According to an analysis by Prescribing Analytics (a joint venture of technologists and doctors in the UK), Britain's cash-strapped National Health Service (NHS) is overspending on prescription drugs. While cheaper (but equally effective) generic drugs are widely available for many treatments, some doctors continue to prescribe patented drugs which can cost 10 times as much — and often much more. The problem varies regionally: for example, in the administrative region including the city of York nearly 30% of prescriptions for statins (drugs used to lower cholesterol levels) are for expensive non-generics:
Looked at another way, a nearly 70% generic prescribing rate seems pretty good. But the cost differential in generics vs patented drugs is the key here: generic Simvastatin (in blue below) still represents a small fraction of the costs for prescribed statins, compared to non-generic drugs containing Atorvastatin and Rosuvastatin. According to the study:
Guidelines for that period said that the generic Simvastatin should be a default option for patients. Wherever the percentage of branded items is high, it represents potential to make big savings by switching. For example, if two thirds of the proprietary drugs had switched to the generic forms of the same drugs in the year to June 2012, this would have saved £200 million pounds. Any savings could be used to help other patients.

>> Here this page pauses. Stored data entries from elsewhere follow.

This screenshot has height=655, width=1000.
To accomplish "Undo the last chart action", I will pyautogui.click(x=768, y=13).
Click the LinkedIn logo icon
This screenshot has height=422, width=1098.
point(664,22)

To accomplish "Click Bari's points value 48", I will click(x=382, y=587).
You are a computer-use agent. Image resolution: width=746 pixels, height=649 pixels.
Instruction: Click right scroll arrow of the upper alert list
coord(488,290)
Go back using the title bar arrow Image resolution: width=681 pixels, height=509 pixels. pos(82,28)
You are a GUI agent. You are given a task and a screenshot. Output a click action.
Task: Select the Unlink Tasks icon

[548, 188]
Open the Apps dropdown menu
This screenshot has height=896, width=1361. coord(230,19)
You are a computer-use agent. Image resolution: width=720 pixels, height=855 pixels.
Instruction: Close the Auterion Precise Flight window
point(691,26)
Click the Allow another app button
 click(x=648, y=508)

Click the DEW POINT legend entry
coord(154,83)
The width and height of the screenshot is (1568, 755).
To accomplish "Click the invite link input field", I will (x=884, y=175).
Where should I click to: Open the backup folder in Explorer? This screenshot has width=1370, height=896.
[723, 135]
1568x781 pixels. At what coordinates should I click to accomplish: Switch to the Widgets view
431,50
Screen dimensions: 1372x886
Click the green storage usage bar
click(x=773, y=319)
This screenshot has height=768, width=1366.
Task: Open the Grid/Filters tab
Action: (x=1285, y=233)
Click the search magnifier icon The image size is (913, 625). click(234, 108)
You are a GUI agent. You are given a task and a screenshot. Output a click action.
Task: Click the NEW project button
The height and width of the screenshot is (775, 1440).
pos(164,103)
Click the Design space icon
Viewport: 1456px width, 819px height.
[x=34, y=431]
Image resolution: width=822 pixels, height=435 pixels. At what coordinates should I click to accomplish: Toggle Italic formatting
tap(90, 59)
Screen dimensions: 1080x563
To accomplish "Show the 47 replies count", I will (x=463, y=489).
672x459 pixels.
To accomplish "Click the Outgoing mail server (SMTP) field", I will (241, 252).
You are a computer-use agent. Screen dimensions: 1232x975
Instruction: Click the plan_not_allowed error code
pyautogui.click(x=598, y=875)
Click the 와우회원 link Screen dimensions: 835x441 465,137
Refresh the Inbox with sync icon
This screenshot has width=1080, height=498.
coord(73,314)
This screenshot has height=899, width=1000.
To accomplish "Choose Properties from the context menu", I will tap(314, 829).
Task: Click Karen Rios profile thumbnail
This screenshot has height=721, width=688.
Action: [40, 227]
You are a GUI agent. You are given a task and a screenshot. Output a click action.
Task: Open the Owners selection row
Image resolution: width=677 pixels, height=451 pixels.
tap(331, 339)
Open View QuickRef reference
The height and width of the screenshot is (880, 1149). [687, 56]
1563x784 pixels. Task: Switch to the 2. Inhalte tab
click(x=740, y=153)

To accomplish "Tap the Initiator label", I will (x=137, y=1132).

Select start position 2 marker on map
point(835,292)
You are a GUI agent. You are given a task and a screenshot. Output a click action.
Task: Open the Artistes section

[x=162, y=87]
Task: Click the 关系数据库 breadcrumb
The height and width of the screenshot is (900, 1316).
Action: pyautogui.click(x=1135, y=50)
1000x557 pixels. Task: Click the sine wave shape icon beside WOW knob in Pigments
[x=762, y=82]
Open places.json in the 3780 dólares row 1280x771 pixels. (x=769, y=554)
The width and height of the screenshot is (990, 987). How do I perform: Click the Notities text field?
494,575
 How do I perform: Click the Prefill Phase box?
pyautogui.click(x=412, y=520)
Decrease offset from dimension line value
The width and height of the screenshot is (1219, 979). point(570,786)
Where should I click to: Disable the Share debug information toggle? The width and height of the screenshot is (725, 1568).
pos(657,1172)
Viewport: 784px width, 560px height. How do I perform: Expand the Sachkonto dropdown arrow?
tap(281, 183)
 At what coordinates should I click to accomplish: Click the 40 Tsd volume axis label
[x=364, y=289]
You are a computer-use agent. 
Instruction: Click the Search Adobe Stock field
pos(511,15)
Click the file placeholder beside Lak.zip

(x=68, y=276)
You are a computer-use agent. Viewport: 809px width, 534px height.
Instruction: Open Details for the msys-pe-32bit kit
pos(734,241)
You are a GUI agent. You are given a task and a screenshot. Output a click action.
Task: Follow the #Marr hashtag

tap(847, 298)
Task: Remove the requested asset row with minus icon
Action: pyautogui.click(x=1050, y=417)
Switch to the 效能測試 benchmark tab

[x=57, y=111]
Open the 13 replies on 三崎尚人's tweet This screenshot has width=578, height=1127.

The analysis was done using R statistics software (and the R code is available for download at github). The prescription data is available thanks to the open data practices of the NHS, but unfortunately a precise estimate of cost savings isn't currently possible because prescription drug price data isn't public.
Prescription Analytics: NHS efficiency savings: the role of prescribing analytics (via Ben Goldacre)
Update: Corrected the description of statins in the first paragraph.
It's not just generics vs patented drugs, there are also a string of drugs rushed out in response to patient expiry eg Nexium to replace generic Losec. And it should be mandatory not to prescribe the brand, if NICE say you should not. What the figures say is that the reps in those areas must put their cases better.